* _DATA PROVIDED_
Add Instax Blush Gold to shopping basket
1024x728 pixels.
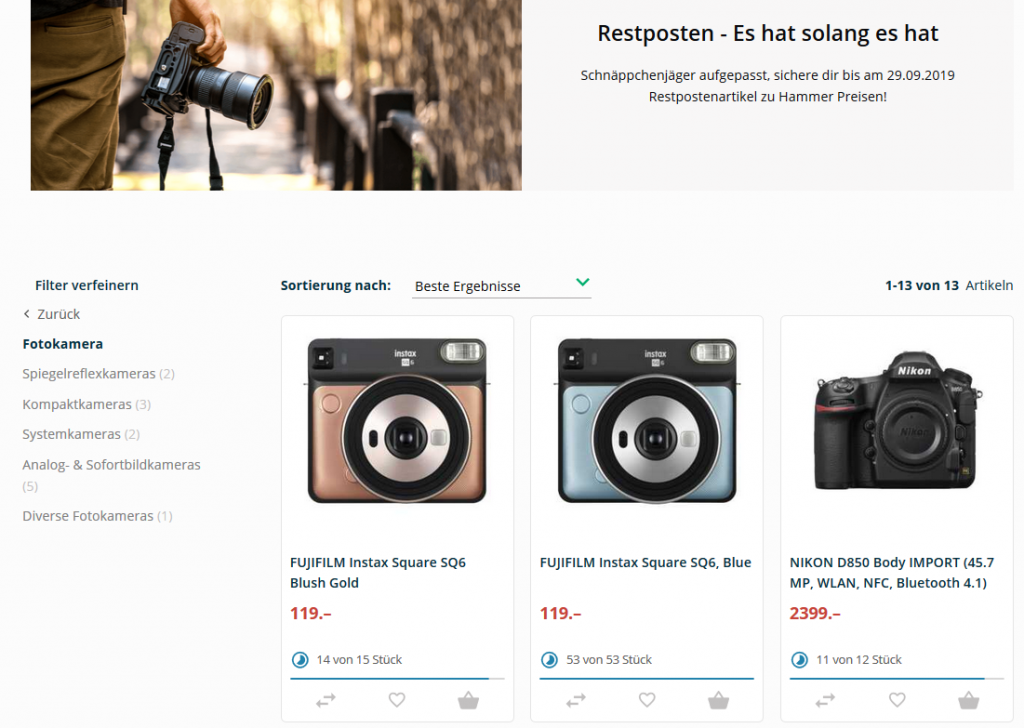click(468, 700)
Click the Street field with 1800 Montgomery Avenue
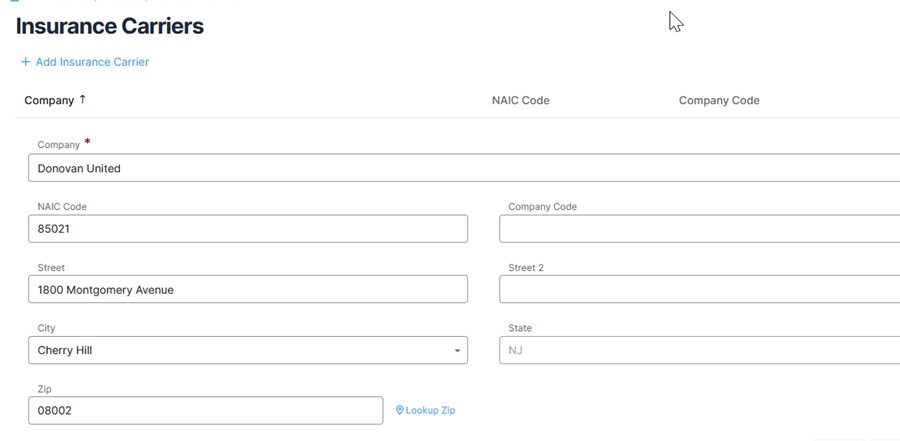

--

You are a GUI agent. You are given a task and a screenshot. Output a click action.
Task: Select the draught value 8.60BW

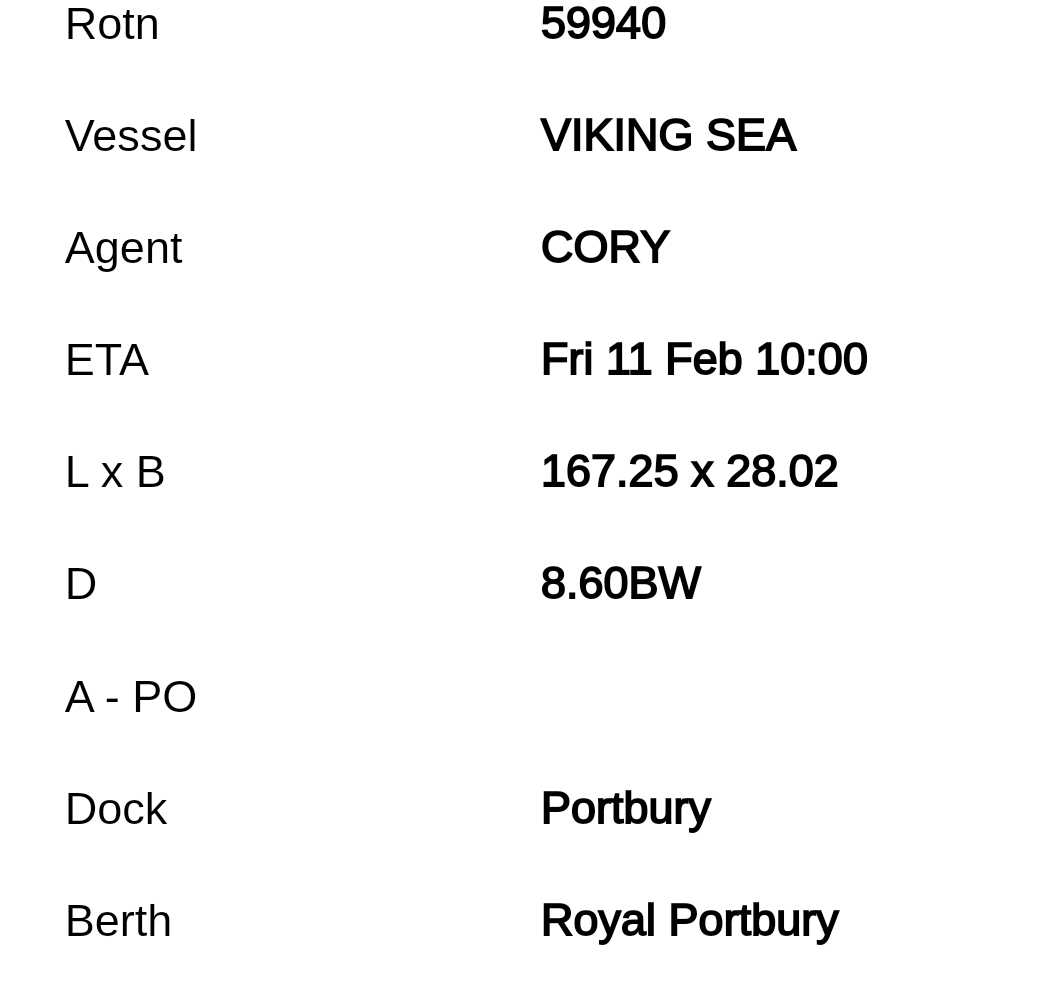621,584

* _WHAT TO PRODUCE_
A word-for-word reproduction is needed of the lines above from the line containing "Add Instax Blush Gold to shopping basket" through the line containing "Click the Street", with both ends kept and no pictures.

* _WRITTEN ANSWER_
Add Instax Blush Gold to shopping basket
1024x728 pixels.
click(468, 700)
Click the Street field with 1800 Montgomery Avenue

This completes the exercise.